Left: Ukrainian marine Mykhailo Dianov inside the Azovstal steel plant during the siege of Mariupol in May.
— The Kyiv Independent (@KyivIndependent) September 23, 2022
Right: Dianov in a Kyiv hospital after his release from Russian captivity in late September.
Olena Lavrushko/Dmytro 'Orest' Kozatskyi pic.twitter.com/C681jJPOxj
“Era impossível comer. Tínhamos 30 segundos para cada refeição. Em 30 segundos, tínhamos de comer tudo o que pudéssemos. O pão era deliberadamente duro. Quem não tivesse dentes não conseguia comer a tempo”, recordou, acrescentando que, após 30 segundos, “tínhamos de parar”.
“Tínhamos de nos levantar logo e correr. Era assim a toda a hora. Trataram-nos como animais”, complementou.
Quem se atrevesse a apanhar uma baga do chão arriscava-se a ser torturado e colocado em solitária, segundo o defensor de Mariupol. Seria também espancado com paus, e alvo de choques elétricos e de agulhas nas unhas.
Ainda que as celas tivessem capacidade para 150 pessoas, o soldado viu-se encarcerado com 800 prisioneiros. Como consequência, os músculos das suas pernas ficaram desgastados, e andar é um desafio.
Conforme adiantou Olena Lavrushko, irmã de Dianov, ao jornal ucraniano Pravda, o irmão ficou ferido em Mariupol e não recebeu cuidados médicos enquanto estava em cativeiro. No momento do ataque que vitimou 50 prisioneiros de Olenivka, em julho, Dianov estava noutro local, a receber tratamento – uma operação “imprudente”, realizada com um alicate, e sem anestesia. Agora, o soldado foi levado para um hospital militar, mas precisa de ganhar 20 quilos antes que os médicos o possam operar.
No entanto, o momento pelo qual os prisioneiros esperavam acabaria por chegar.
“Fomos completamente despidos. Tiraram os nossos gessos, tudo. Revistaram-nos. Estivemos de estar agachados durante cinco horas. Sem banco, é claro. Simplesmente esperámos. Não sabíamos o que nos ia acontecer”, detalhou.
Questionado sobre o arranhão que carrega no nariz, Dianov foi taxativo: “Fita adesiva.”
“Enrolaram fita adesiva à volta da minha cabeça e empurraram as minhas pernas contra o meu estômago. Passei um dia, um dia e meio assim”, contou.

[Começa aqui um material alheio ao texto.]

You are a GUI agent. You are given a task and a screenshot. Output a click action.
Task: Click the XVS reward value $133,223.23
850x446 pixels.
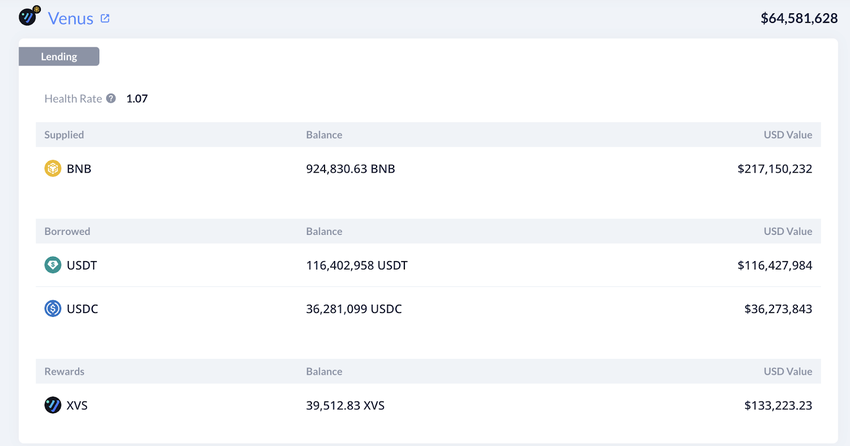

O soldado viajou durante 36 horas nestas condições, sem saber qual o seu destino. Foi apenas quando lhe removeram a fita adesiva que percebeu que estava de volta à Ucrânia.
“Toda a gente está traumatizada. Considero-me uma pessoa forte mentalmente, mas muitas coisas perderam o seu valor”, rematou.